Florida Newspaper Launches Weekly Aimed at Black Community


The Gainesville Sun announced it is launching a weekly newspaper aimed at this college town’s east side and its predominantly Black population. The Gainesville Guardian will debut Wednesday.

“We are very excited about the opportunity to provide a new media outlet specifically for the East Gainesville community,” said Jim Doughton, publisher of the Guardian and the Sun, both owned by the New York Times Regional Newspaper Group.

Toby Usnik, a spokesman for the Times, said the decision to publish the Guardian was the result of research. “We discovered this area of Gainesville was being underserved,” he said. Gainesville is the home of the University of Florida.

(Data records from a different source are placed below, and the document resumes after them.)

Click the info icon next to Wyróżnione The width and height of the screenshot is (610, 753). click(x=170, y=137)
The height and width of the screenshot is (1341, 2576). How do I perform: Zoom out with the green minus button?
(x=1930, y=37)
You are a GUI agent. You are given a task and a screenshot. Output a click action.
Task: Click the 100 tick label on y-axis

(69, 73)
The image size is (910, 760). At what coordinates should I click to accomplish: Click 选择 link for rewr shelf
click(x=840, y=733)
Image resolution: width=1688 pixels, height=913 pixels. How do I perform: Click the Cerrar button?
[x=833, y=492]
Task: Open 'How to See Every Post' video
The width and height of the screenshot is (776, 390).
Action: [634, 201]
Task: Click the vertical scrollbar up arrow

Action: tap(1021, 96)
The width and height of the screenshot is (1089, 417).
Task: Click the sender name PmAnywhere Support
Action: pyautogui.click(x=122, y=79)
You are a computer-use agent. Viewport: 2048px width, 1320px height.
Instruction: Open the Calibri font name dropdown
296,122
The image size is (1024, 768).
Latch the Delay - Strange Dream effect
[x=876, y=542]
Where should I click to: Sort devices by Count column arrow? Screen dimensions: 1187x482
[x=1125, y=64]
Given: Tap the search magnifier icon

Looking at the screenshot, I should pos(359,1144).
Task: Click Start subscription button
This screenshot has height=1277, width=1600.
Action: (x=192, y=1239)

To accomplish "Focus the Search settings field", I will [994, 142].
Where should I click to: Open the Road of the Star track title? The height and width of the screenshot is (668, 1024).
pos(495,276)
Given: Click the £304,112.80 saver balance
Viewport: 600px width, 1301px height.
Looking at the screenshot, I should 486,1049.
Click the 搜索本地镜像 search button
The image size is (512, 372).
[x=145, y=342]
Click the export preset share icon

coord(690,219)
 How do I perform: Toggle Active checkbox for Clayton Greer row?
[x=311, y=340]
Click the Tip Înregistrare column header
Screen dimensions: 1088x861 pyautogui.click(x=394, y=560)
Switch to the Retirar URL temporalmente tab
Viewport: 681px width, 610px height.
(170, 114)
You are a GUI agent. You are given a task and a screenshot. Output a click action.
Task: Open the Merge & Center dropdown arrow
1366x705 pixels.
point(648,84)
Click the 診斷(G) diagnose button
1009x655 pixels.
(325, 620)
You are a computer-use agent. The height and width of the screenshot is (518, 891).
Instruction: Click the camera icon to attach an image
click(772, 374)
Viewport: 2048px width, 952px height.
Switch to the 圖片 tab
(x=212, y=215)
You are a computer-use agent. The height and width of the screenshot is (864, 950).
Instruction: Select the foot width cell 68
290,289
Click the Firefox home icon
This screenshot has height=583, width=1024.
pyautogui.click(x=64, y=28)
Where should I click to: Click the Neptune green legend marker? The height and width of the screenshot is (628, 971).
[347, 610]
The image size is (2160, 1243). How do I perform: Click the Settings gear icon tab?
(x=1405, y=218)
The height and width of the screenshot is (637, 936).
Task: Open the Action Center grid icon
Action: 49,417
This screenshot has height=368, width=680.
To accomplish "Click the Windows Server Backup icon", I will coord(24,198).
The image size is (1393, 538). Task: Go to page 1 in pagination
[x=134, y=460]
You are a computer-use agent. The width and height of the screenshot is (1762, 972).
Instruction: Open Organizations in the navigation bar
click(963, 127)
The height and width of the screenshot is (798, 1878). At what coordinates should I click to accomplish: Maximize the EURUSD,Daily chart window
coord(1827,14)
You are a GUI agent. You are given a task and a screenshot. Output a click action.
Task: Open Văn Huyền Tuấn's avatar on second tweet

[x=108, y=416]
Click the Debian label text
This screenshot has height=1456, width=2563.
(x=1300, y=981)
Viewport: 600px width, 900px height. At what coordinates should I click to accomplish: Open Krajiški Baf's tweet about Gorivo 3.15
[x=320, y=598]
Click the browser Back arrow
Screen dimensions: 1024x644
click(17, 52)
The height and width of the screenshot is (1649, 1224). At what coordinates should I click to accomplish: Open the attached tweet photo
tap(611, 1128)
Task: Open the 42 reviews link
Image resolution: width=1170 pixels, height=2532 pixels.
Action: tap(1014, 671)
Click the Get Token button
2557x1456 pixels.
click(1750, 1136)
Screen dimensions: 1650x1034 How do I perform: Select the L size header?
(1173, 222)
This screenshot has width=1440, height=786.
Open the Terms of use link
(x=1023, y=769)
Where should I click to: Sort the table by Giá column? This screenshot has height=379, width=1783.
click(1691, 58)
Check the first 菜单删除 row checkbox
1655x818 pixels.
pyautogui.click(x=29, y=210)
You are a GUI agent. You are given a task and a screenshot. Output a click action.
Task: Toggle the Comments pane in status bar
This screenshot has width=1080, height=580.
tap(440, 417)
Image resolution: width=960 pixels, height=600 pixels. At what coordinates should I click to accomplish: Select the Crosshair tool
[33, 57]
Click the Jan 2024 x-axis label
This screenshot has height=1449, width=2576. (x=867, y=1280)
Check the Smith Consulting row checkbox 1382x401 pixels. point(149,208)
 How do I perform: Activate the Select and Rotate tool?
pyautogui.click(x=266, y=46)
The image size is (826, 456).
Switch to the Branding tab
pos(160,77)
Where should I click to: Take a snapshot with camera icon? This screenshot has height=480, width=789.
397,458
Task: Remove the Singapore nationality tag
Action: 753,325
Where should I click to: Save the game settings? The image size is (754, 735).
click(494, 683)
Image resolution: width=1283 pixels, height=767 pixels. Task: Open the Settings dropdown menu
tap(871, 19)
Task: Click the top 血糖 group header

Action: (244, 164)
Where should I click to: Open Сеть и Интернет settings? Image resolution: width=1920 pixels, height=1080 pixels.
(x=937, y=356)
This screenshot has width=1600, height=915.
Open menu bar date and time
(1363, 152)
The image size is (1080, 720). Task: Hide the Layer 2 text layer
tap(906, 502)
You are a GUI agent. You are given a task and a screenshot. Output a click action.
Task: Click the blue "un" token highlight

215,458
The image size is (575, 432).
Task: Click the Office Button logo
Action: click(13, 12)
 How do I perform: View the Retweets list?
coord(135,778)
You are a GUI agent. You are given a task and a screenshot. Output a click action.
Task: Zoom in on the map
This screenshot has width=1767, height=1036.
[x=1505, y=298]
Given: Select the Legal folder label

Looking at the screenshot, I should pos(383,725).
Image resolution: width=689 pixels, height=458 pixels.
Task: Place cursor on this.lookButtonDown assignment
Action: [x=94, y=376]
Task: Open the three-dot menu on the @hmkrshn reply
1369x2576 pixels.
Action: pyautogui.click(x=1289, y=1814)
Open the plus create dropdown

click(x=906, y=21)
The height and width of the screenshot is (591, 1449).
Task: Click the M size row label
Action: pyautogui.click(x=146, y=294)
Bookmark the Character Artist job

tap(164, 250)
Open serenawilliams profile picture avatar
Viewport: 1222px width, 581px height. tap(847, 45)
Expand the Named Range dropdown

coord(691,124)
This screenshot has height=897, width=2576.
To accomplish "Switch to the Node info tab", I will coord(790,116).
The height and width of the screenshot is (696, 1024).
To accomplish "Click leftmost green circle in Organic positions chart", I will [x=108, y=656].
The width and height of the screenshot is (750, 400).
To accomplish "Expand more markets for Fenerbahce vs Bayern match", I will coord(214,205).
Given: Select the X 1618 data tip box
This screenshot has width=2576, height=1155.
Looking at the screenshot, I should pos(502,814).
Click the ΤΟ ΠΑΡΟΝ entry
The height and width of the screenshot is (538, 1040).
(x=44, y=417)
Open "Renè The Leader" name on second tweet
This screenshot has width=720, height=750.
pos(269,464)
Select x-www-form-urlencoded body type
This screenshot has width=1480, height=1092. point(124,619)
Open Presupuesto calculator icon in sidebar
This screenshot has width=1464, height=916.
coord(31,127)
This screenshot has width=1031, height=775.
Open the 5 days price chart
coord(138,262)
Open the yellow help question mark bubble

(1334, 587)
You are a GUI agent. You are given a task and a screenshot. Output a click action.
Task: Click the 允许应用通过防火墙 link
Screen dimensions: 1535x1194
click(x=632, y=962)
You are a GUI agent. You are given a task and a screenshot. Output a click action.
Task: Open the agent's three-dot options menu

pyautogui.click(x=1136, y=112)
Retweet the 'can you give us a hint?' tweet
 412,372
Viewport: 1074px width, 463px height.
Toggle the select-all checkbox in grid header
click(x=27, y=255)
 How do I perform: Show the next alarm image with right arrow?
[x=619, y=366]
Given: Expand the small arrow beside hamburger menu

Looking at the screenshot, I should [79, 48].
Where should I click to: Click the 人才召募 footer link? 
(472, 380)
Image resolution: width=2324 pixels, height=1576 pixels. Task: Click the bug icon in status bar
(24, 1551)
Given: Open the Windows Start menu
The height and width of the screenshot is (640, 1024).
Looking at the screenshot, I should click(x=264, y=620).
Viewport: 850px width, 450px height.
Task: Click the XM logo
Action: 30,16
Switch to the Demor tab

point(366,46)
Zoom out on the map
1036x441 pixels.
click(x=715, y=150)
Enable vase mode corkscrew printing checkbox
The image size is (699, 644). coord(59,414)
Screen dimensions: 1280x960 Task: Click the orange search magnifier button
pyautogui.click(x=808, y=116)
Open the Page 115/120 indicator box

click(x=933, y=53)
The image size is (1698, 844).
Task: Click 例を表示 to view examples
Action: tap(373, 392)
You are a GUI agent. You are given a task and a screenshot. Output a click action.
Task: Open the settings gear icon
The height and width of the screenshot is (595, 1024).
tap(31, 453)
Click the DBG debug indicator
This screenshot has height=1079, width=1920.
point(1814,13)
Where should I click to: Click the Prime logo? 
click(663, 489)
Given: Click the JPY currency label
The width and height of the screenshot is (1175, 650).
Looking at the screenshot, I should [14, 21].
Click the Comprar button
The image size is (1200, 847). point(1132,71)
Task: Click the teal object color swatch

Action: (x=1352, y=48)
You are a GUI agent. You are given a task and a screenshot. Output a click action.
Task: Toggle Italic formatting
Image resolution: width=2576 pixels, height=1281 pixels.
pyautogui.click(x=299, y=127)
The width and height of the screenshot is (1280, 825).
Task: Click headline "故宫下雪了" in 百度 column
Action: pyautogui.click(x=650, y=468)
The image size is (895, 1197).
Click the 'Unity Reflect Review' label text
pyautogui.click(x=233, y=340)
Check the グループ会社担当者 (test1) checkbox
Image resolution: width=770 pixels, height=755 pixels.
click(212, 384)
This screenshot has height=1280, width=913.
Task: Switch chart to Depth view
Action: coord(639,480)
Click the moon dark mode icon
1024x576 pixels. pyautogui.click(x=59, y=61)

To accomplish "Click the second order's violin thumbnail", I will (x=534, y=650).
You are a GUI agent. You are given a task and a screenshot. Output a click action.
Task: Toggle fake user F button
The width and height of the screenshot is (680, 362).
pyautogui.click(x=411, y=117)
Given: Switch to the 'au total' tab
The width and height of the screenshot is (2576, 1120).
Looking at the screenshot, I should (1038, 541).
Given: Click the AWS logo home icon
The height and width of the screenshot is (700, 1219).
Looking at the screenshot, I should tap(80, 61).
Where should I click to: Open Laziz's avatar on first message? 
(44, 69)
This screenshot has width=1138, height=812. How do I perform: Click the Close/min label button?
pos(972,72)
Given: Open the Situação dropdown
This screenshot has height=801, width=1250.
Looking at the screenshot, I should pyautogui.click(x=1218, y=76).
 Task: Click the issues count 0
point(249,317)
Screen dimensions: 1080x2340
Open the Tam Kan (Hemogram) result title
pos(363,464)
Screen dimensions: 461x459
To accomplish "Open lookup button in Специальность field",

Charlotte Roy, a former managing editor of the Black-owned Atlanta Daily World, will be the Guardian’s editor. She has also worked as a writer for the Detroit Free Press, the Capitol Times in Madison, Wis., the Wilmington Morning News in Delaware and the Atlanta Journal-Constitution. She also owned Roy Communications, an Atlanta-based communications agency, and she is a founding member of the National Association of Black Journalists.

The Guardian will have a cover price of 25 cents and complimentary copies will be available throughout the community. Its initial circulation will be 10,000. The new edition comes as the newspaper industry searches for new readers and revenues.

Usnik said the Times Regional Newspaper Group also publishes a Spanish-language newspaper, Vision Latina, in Lakeland and regional editions in Ocala and Lakeland.

“This is about growing our reach in the market and we’ll serve advertisers and readers,” Usnik said. “This is consistent with other weekly publications.”

The Guardian is drawing some criticism.

“If the Sun‘s goal is to improve substantially the coverage of that community with this effort, that can’t be all bad,” Keith Woods, dean of the faculty at the Poynter Institute, a journalism research and educational center in St. Petersburg, said on the organization’s Web site. “But we come from a history of the ‘colored sections’ and ‘Black pages’ and other abominations meant to maintain separation of the races — and it is very difficult not to summon those ghosts with this kind of thing.”

Bryan Monroe, an assistant president of news at Knight Ridder and president of the National Association of Black Journalists, was also somewhat critical in comments to the Boston Phoenix: “I would certainly say that (the Times Company) would have a large hill to climb because they’re coming from the outside.”

Calls to other NABJ officers and the Poynter Institute were not immediately returned.